◆ **Task item**: In full and without change, repeat the records shown below.
::: Supplied entries :::
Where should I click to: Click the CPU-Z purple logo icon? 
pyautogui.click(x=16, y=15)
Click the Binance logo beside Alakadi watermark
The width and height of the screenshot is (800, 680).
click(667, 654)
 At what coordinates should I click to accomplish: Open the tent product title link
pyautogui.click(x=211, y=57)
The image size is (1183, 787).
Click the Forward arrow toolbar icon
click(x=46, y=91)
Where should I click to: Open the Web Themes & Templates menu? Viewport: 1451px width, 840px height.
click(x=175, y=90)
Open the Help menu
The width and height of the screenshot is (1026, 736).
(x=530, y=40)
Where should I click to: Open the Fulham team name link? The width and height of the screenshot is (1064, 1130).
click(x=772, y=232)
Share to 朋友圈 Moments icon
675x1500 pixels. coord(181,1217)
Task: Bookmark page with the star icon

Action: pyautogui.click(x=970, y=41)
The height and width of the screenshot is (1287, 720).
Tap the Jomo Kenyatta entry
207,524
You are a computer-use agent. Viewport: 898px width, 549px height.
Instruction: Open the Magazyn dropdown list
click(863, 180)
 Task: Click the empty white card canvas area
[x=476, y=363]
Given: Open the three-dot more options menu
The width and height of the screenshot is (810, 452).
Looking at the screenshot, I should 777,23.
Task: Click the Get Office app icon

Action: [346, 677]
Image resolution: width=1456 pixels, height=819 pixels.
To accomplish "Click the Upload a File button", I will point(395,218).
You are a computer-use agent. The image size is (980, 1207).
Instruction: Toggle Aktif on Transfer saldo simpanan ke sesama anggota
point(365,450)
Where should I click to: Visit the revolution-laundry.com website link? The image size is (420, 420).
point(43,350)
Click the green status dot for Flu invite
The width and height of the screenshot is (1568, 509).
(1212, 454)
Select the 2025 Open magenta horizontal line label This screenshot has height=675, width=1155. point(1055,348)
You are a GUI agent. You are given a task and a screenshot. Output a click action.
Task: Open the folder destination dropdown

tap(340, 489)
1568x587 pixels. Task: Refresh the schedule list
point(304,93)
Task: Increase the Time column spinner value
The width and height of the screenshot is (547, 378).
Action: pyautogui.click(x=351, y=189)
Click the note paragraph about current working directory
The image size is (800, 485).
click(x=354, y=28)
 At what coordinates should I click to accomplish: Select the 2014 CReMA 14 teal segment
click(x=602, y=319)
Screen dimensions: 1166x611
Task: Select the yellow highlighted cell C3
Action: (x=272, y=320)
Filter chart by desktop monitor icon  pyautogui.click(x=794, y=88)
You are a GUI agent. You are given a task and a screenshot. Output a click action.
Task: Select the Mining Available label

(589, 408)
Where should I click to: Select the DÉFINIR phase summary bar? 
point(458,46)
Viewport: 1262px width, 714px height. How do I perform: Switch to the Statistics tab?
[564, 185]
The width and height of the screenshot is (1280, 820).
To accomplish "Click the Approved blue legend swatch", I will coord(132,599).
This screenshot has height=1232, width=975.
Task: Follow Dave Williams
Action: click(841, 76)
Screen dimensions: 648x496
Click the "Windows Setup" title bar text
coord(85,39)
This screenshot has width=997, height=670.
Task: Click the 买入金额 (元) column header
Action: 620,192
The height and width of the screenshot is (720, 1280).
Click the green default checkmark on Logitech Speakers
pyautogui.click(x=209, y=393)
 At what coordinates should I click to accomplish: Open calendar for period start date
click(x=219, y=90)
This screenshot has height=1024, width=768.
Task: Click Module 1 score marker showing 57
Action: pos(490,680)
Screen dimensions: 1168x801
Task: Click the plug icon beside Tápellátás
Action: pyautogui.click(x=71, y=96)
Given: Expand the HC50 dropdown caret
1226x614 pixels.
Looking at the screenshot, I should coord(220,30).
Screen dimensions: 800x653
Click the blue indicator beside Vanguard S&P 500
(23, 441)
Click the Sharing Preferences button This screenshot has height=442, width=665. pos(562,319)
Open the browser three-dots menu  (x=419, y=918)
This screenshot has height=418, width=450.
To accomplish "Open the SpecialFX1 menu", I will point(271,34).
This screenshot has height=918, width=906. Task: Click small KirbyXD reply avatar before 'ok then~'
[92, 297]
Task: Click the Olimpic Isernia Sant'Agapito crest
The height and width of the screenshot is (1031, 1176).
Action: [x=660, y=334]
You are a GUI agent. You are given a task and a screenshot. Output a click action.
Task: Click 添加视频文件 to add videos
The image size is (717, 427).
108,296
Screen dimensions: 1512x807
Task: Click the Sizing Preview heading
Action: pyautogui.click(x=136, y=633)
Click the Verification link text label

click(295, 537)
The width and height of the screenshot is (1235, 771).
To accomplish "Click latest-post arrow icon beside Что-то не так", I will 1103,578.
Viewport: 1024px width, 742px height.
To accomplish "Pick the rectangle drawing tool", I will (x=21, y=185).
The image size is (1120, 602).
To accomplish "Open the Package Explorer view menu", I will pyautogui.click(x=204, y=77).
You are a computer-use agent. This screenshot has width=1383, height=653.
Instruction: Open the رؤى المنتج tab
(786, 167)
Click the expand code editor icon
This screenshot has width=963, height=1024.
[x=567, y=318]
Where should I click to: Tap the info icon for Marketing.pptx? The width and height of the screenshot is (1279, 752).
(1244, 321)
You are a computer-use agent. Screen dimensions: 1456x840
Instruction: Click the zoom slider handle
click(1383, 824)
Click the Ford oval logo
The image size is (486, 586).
:::
◆ **Result below**:
Where should I click to: Click the CPU-Z purple logo icon? 
pyautogui.click(x=16, y=15)
Click the Binance logo beside Alakadi watermark
The width and height of the screenshot is (800, 680).
click(667, 654)
 At what coordinates should I click to accomplish: Open the tent product title link
pyautogui.click(x=211, y=57)
The image size is (1183, 787).
Click the Forward arrow toolbar icon
click(x=46, y=91)
Where should I click to: Open the Web Themes & Templates menu? Viewport: 1451px width, 840px height.
click(x=175, y=90)
Open the Help menu
The width and height of the screenshot is (1026, 736).
(x=530, y=40)
Where should I click to: Open the Fulham team name link? The width and height of the screenshot is (1064, 1130).
click(x=772, y=232)
Share to 朋友圈 Moments icon
675x1500 pixels. coord(181,1217)
Task: Bookmark page with the star icon

Action: pyautogui.click(x=970, y=41)
The height and width of the screenshot is (1287, 720).
Tap the Jomo Kenyatta entry
207,524
You are a computer-use agent. Viewport: 898px width, 549px height.
Instruction: Open the Magazyn dropdown list
click(863, 180)
 Task: Click the empty white card canvas area
[x=476, y=363]
Given: Open the three-dot more options menu
The width and height of the screenshot is (810, 452).
Looking at the screenshot, I should 777,23.
Task: Click the Get Office app icon

Action: [346, 677]
Image resolution: width=1456 pixels, height=819 pixels.
To accomplish "Click the Upload a File button", I will point(395,218).
You are a computer-use agent. The image size is (980, 1207).
Instruction: Toggle Aktif on Transfer saldo simpanan ke sesama anggota
point(365,450)
Where should I click to: Visit the revolution-laundry.com website link? The image size is (420, 420).
point(43,350)
Click the green status dot for Flu invite
The width and height of the screenshot is (1568, 509).
(1212, 454)
Select the 2025 Open magenta horizontal line label This screenshot has height=675, width=1155. point(1055,348)
You are a GUI agent. You are given a task and a screenshot. Output a click action.
Task: Open the folder destination dropdown

tap(340, 489)
1568x587 pixels. Task: Refresh the schedule list
point(304,93)
Task: Increase the Time column spinner value
The width and height of the screenshot is (547, 378).
Action: pyautogui.click(x=351, y=189)
Click the note paragraph about current working directory
The image size is (800, 485).
click(x=354, y=28)
 At what coordinates should I click to accomplish: Select the 2014 CReMA 14 teal segment
click(x=602, y=319)
Screen dimensions: 1166x611
Task: Select the yellow highlighted cell C3
Action: (x=272, y=320)
Filter chart by desktop monitor icon  pyautogui.click(x=794, y=88)
You are a GUI agent. You are given a task and a screenshot. Output a click action.
Task: Select the Mining Available label

(589, 408)
Where should I click to: Select the DÉFINIR phase summary bar? 
point(458,46)
Viewport: 1262px width, 714px height. How do I perform: Switch to the Statistics tab?
[564, 185]
The width and height of the screenshot is (1280, 820).
To accomplish "Click the Approved blue legend swatch", I will coord(132,599).
This screenshot has height=1232, width=975.
Task: Follow Dave Williams
Action: click(841, 76)
Screen dimensions: 648x496
Click the "Windows Setup" title bar text
coord(85,39)
This screenshot has width=997, height=670.
Task: Click the 买入金额 (元) column header
Action: 620,192
The height and width of the screenshot is (720, 1280).
Click the green default checkmark on Logitech Speakers
pyautogui.click(x=209, y=393)
 At what coordinates should I click to accomplish: Open calendar for period start date
click(x=219, y=90)
This screenshot has height=1024, width=768.
Task: Click Module 1 score marker showing 57
Action: pos(490,680)
Screen dimensions: 1168x801
Task: Click the plug icon beside Tápellátás
Action: pyautogui.click(x=71, y=96)
Given: Expand the HC50 dropdown caret
1226x614 pixels.
Looking at the screenshot, I should coord(220,30).
Screen dimensions: 800x653
Click the blue indicator beside Vanguard S&P 500
(23, 441)
Click the Sharing Preferences button This screenshot has height=442, width=665. pos(562,319)
Open the browser three-dots menu  (x=419, y=918)
This screenshot has height=418, width=450.
To accomplish "Open the SpecialFX1 menu", I will point(271,34).
This screenshot has height=918, width=906. Task: Click small KirbyXD reply avatar before 'ok then~'
[92, 297]
Task: Click the Olimpic Isernia Sant'Agapito crest
The height and width of the screenshot is (1031, 1176).
Action: [x=660, y=334]
You are a GUI agent. You are given a task and a screenshot. Output a click action.
Task: Click 添加视频文件 to add videos
The image size is (717, 427).
108,296
Screen dimensions: 1512x807
Task: Click the Sizing Preview heading
Action: pyautogui.click(x=136, y=633)
Click the Verification link text label

click(295, 537)
The width and height of the screenshot is (1235, 771).
To accomplish "Click latest-post arrow icon beside Что-то не так", I will 1103,578.
Viewport: 1024px width, 742px height.
To accomplish "Pick the rectangle drawing tool", I will (x=21, y=185).
The image size is (1120, 602).
To accomplish "Open the Package Explorer view menu", I will pyautogui.click(x=204, y=77).
You are a computer-use agent. This screenshot has width=1383, height=653.
Instruction: Open the رؤى المنتج tab
(786, 167)
Click the expand code editor icon
This screenshot has width=963, height=1024.
[x=567, y=318]
Where should I click to: Tap the info icon for Marketing.pptx? The width and height of the screenshot is (1279, 752).
(1244, 321)
You are a computer-use agent. Screen dimensions: 1456x840
Instruction: Click the zoom slider handle
click(1383, 824)
Click the Ford oval logo
The image size is (486, 586).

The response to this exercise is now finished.